Text block |
[Start of section]
|Cameron, Randall - Randy|
Submitted to: Proceedings of Florida State Horticultural Society
Publication Type: Peer reviewed journal
Publication Acceptance Date: 12/9/2005
Publication Date: 2/28/2006
Citation: Wilkins, M.R., Widmer, W.W., Cameron, R.G., Grohmann, K. 2006. Effect of seasonal variation on enzymatic hydrolysis of Valencia orange peel. Proceedings of Florida State Horticultural Society. 118:419-422. Interpretive Summary: Approximately 5 million tons of orange peel waste are generated by Florida orange juice processors every year. Peel waste currently has low value, but previous studies have shown that it has potential as a feedstock for ethanol production. A key step in producing ethanol from peel waste is enzymatic hydrolysis to produce fermentable sugars that yeast or other microorganisms can use to make ethanol. This study explored whether fruit maturity during the course of the Valencia orange harvest had an effect on sugar yields from enzymatic hydrolysis. Valencia oranges were picked from the same tree at four times during harvest. Juice was extracted from the oranges, and the peel waste left over was hydrolyzed to sugars using enzymes. Harvest time had an effect on arabinose and galacturonic acid yields. Dry matter content of the peel waste before hydrolysis increased during the course of the harvest, which resulted in increased potential ethanol yields.
[End of section]
List of tasks |
**a)** In the orange peel hydrolysis summary, how much orange peel waste do Florida orange juice processors generate each year?
**b)** Pick up the orange peel hydrolysis summary after its last sentence and write a few more sentences.

Data listing |
[Start of section]
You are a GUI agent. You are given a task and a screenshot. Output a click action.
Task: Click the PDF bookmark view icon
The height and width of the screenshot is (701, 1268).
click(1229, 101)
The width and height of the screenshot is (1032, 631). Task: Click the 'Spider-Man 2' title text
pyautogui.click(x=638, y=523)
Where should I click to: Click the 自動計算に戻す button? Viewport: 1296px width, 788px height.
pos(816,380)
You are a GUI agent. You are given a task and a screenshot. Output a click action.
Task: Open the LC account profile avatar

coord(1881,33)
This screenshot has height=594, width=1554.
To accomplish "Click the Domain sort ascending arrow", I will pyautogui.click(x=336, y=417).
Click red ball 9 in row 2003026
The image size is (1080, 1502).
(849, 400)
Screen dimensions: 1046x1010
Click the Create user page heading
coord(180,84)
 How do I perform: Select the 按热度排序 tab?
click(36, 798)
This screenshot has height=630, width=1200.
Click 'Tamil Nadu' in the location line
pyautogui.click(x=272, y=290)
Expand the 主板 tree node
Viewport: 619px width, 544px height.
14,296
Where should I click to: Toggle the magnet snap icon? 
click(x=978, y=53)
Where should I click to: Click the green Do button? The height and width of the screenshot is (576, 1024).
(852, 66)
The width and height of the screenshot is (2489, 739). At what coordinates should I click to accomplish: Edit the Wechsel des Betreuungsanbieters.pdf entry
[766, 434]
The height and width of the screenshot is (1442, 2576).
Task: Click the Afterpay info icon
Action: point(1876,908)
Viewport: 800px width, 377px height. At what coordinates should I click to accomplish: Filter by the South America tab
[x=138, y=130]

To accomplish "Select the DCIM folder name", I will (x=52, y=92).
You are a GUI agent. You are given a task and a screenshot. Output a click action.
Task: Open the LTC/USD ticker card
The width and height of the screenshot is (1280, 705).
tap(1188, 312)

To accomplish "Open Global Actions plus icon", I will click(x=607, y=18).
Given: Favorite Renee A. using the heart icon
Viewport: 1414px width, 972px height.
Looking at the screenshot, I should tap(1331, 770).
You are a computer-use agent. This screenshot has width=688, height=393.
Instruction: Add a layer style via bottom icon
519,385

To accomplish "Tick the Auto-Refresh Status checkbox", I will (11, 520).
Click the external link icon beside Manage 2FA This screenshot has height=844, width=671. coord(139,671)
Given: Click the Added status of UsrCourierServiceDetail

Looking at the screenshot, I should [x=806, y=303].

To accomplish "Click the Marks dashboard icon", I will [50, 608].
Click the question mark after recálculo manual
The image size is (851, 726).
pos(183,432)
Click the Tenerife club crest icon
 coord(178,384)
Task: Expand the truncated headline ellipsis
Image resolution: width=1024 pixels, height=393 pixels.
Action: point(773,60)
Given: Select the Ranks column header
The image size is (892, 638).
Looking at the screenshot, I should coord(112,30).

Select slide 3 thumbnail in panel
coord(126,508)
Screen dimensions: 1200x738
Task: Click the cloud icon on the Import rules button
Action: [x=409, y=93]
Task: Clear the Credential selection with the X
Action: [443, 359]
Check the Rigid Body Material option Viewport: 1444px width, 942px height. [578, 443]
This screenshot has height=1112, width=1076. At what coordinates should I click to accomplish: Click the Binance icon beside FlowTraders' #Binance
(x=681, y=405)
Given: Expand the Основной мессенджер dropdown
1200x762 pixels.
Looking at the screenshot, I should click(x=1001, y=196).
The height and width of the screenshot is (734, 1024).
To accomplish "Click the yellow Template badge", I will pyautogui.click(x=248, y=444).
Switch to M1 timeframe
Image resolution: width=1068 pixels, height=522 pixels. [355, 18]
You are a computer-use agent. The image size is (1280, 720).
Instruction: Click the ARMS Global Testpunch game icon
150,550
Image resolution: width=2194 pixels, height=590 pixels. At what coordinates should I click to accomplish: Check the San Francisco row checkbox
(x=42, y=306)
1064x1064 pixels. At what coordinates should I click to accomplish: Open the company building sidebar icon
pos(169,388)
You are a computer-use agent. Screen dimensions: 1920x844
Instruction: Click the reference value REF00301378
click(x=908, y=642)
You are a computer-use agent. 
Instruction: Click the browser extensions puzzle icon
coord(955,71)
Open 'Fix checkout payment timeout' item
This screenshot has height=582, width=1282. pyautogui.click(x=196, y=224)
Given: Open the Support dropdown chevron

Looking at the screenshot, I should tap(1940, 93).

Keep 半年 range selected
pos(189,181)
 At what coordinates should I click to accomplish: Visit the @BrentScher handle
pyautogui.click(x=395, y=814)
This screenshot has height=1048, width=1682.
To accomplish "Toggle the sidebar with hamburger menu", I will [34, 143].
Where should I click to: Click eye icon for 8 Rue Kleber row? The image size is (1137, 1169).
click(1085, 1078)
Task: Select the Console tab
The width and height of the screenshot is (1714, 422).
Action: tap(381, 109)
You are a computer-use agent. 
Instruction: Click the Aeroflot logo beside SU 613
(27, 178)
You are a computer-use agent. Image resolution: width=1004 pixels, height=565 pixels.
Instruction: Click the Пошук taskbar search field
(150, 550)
[End of section]
Exercise answers |
**a)** Approximately 5 million tons.

**b)**
Technical Abstract: Approximately 10 million tons of oranges are processed in Florida each year, producing approximately 5 million tons of waste consisting of peel, seeds and segment membranes. Most of this peel is currently dried and pelletized to produce citrus pulp pellets, a low value cattle feed. Several researchers have converted orange peel waste into valuable sugars using enzymatic hydrolysis. After hydrolysis, many of these sugars can be utilized to produce ethanol, a valuable fuel, and other chemicals. This study focuses on the effect of harvest time on sugar yields from enzymatic hydrolyses of Valencia orange peel. Valencia oranges were obtained from the same tree at four times during the 2005 harvest season. A commercial juice extractor was used to extract juice and the processing waste collected for hydrolysis. Peel was comminuted to a size less than 0.7 millimeters in a food processor. Cellulose, hemicellulose and pectin were hydrolyzed using pectinase, cellulase and beta-glucosidase enzymes to produce sugars. Arabinose and galacturonic acid yields were affected by harvest time. Dry matter content of the peel increased over the harvest season. Potential ethanol yields also increased over the harvest season as a result of increased peel dry matter content.